Todos os anos, entre o final do Inverno e o início da Primavera, nas ruas das nossas aldeias, vilas e cidades, funcionários municipais ou empresas privadas pagas com dinheiros públicos – como aconteceu este ano em Sintra – procedem à amputação das árvores. Muitos cidadãos fazem o mesmo nas suas propriedades. A isto chamam "poda", embora o processo não envolva árvores de fruto, nem seja necessário ao seu natural desenvolvimento. Muito pelo contrário.

Sintra, Igreja de Santa Maria

Qual a justificação científica, a ponderosa necessidade pública ou a superior razão estética? Não sabemos. Ano após ano, ficamos à espera que as entidades públicas responsáveis por estas campanhas se dignem a justificar a sua acção. Um dos argumentos mais populares – qual verdade cientificamente comprovada – é o das alergias que as nefandas árvores (não a poluição) provocam nos humanos. O problema é que, em rigor, a esmagadora maioria dos referidos humanos não faz a mais pequena ideia do porquê das suas alergias. Simplesmente, acha que… e, pelos vistos, câmaras municipais e juntas de freguesia também acham que… Curioso é que este é um problema de saúde pública intrinsecamente português. Noutras cidades europeias, por exemplo, tais rituais anuais são desconhecidos. O que nos conduz à hipótese dos portugueses, num alarmante défice de adaptação ao meio ambiente, nunca se terem habituado a conviver com árvores.
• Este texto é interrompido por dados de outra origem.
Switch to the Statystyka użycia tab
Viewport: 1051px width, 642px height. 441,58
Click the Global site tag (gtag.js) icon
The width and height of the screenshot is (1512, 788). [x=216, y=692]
Sintra, bairro da Portela de Sintra

No caso de Sintra, mas não só, a proximidade da grande mancha florestal da serra e a existência de um fenómeno atmosférico chamado vento, torna ainda mais patética esta crença na resolução do pressuposto problema pelo corte das árvores que se encontram à porta de casa das vítimas. Totalmente compreensiva com a situação, partilhando mesmo da comum ignorância, os serviços da Câmara Municipal chegam ao ponto de o fazer sob pedido: basta observar como, numa mesma rua, certas árvores frente a certos edifícios são objecto destes cortes enquanto outras, mais à frente ou atrás, permanecem incólumes – por agora. Acima de tudo, estes massivos e dispendiosos processos de amputação – dos quais as principais vítimas são, por norma, os plátanos – enraízam na nossa frágil cultura cívica, científica e ambiental e, por isso mesmo, são um outro espelho de nós próprios. Saídos recentemente da ruralidade e ainda mal instalados na nossa recente urbanidade, não gostamos de árvores ou, pelo menos, apenas as toleramos desde que anualmente reduzidas a cotos ou, na melhor das hipóteses, a meia dúzia de ramos decepados.

Sintra, centro da Vila

O resultado não é apenas estético ou funcional: árvores que não se parecem com árvores mas com arbustos; árvores deformadas e raquíticas; árvores que não dão sombra sequer. É sanitário e cívico: árvores sujeitas a um processo de contínuo enfraquecimento, muito mais vulneráveis a doenças e que, por isso mesmo, morrem precocemente. Nessa altura, dando o pretexto para a única medida possível que deixa a consciência de todos sossegada: abater e, de preferência, não replantar. Afinal talvez seja esta a verdadeira razão pela qual, em Portugal, as árvores são anualmente sujeitas a isto. O que nos faz voltar à afirmação já feita: não gostamos de árvores e porque não gostamos de árvores preferimos passeios, ruas, avenidas, bairros e cidades totalmente despojadas delas. Com a vantagem de podermos estacionar os nossos automóveis nos lugares que elas antes ocupavam. Sonhamos, por isso, com um país atapetado de cimento.